Patiently waiting for life.
Photo credit: Carla Woody

One of the biggest challenges fiction writers have is to breathe life into the characters of their stories, to make them believable. This is particularly true if your book is character-driven. You want readers to connect with the story and those in it, to love or hate them. A reader of my latest book Portals to the Vision Serpent wrote to say how she couldn’t stand Sybilla, who features prominently in the novel—until she really understood her. Then she had great empathy. Even if the book is plot-driven, you want the characters’ actions to make some level of sense from their standpoint. 

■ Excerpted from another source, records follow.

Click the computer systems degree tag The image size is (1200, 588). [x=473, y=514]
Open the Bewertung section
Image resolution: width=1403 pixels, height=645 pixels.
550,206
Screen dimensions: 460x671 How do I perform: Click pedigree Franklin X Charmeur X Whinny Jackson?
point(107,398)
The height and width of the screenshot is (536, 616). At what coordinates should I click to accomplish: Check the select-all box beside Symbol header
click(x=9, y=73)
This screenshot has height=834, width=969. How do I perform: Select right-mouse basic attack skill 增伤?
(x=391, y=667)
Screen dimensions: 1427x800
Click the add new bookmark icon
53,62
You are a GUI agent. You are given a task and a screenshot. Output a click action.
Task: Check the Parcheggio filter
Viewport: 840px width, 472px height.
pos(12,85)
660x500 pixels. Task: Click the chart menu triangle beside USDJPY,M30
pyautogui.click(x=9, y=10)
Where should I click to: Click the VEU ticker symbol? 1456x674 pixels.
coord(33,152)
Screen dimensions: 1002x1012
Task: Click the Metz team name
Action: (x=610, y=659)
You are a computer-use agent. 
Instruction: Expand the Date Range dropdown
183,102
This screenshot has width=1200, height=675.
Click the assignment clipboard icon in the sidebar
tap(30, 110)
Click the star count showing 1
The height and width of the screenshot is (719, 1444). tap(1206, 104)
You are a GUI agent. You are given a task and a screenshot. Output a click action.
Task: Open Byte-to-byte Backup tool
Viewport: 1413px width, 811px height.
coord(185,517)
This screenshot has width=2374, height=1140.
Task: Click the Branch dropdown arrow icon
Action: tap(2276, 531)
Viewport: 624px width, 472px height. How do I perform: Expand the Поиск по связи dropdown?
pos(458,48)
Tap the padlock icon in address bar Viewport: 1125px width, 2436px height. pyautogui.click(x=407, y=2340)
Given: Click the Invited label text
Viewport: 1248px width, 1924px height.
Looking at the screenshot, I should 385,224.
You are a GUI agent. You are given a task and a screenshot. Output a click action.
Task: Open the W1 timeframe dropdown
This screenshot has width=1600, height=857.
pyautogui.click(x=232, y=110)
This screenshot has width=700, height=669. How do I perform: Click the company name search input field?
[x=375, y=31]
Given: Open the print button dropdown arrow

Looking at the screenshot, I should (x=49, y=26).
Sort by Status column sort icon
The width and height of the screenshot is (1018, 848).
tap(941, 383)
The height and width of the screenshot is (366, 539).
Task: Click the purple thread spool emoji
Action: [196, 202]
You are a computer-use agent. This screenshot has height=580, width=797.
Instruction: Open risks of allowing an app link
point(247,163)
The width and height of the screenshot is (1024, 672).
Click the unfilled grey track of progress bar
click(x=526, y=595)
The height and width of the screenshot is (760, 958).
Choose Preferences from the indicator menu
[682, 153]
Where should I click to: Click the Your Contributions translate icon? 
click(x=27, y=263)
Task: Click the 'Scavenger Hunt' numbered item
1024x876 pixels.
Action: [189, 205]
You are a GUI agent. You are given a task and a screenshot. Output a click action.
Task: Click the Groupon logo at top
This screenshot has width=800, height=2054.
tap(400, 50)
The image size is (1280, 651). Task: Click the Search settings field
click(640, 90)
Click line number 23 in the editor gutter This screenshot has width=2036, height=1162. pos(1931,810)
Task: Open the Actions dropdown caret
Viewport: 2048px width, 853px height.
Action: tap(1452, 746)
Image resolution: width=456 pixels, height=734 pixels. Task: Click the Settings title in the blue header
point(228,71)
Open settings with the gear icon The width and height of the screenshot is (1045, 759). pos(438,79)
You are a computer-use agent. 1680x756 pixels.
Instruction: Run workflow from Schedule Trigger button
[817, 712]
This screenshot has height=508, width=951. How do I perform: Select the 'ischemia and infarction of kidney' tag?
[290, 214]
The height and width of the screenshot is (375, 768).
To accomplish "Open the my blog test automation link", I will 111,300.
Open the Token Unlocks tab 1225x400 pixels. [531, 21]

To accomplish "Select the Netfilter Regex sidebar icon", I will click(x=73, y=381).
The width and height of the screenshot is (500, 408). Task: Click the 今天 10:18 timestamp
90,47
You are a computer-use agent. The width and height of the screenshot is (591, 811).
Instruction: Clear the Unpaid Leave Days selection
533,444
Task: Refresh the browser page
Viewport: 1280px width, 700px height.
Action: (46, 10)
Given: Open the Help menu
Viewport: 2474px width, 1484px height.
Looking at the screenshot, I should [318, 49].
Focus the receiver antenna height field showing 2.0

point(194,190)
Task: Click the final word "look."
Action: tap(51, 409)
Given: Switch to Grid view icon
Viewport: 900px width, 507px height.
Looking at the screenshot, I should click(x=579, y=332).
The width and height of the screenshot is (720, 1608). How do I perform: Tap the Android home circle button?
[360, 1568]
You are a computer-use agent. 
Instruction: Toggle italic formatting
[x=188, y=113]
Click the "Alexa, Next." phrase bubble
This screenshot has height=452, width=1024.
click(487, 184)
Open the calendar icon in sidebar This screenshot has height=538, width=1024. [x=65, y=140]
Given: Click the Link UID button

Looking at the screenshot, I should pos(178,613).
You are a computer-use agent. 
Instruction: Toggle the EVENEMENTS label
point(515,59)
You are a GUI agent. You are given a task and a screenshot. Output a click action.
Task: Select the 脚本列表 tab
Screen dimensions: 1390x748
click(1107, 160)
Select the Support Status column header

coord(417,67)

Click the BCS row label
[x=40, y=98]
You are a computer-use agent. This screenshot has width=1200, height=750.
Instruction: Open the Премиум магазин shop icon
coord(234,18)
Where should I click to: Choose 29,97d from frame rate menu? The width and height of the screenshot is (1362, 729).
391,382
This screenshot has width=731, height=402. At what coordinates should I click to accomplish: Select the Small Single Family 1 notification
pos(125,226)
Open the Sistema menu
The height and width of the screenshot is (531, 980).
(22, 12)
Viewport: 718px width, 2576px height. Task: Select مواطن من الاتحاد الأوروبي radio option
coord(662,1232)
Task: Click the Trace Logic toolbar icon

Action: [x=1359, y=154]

We all have a specialized, individual template that we live by. Here’s a quick review on how that happens. Your brain codes experiences you have. The original coding usually takes place early in life. The coding becomes your perceptions, which translates to the beliefs you have about yourself, others, the world in general, and what’s possible. This template also becomes the filter through which you experience your life. You develop strategies for thinking and living that further reinforce the original beliefs—those that support and those that get in your way. When something significant happens to disrupt the old beliefs, things can shift dramatically.

Your characters are no different. Here’s a way to uncover their templates by “stepping into” different perspectives.

  1. From your “self” position as the writer, note how you experience different characters: the nonverbal signals, the way they speak, your own response to them.
  1. Now taking each character at a time, imagine you can slide right into their body, look out of their eyes, become them—rather than witnessing them—and answer these questions: What is their family of origin like? Based on what they unconsciously ingested then, how do they experience their own identity, who they are? Note the trickle down effect: What beliefs were generated? What about capabilities? Resulting actions? How they experience their environment? This way you can really get inside the hearts and minds of the characters.
  1. Then step back. By being a detached observer you get additional valuable information. Given what you discovered about your individual characters, now you can really get a bead on important dynamics between the major players and incorporate them into your writing.
Antigua bells

Antigua bells.
Photo credit: Carla Woody

By using a method like this, you also invite your reader to tag along through your writing, to undergo the same discovery and identify with different characters playing out the human condition, no different than the rest of us. We are all who we are based upon where we’ve been. But when something of great enough significance interjects itself triggering a change in one character…it also affects the others in close proximity. That’s how things get shaken up; the story becomes so much more interesting; the characters can grow in various ways.

Of course, you can use what I’ve written here as a guideline to explore aspects of your own life, not just writing. This is a brief primer toward self-discovery and relationship dynamics that I use with clients as a springboard for transformation. I’ve adapted the content of this post from my mentoring program Navigating Your Lifepath, which guides folks on how to live through their deeply held values—and thrive.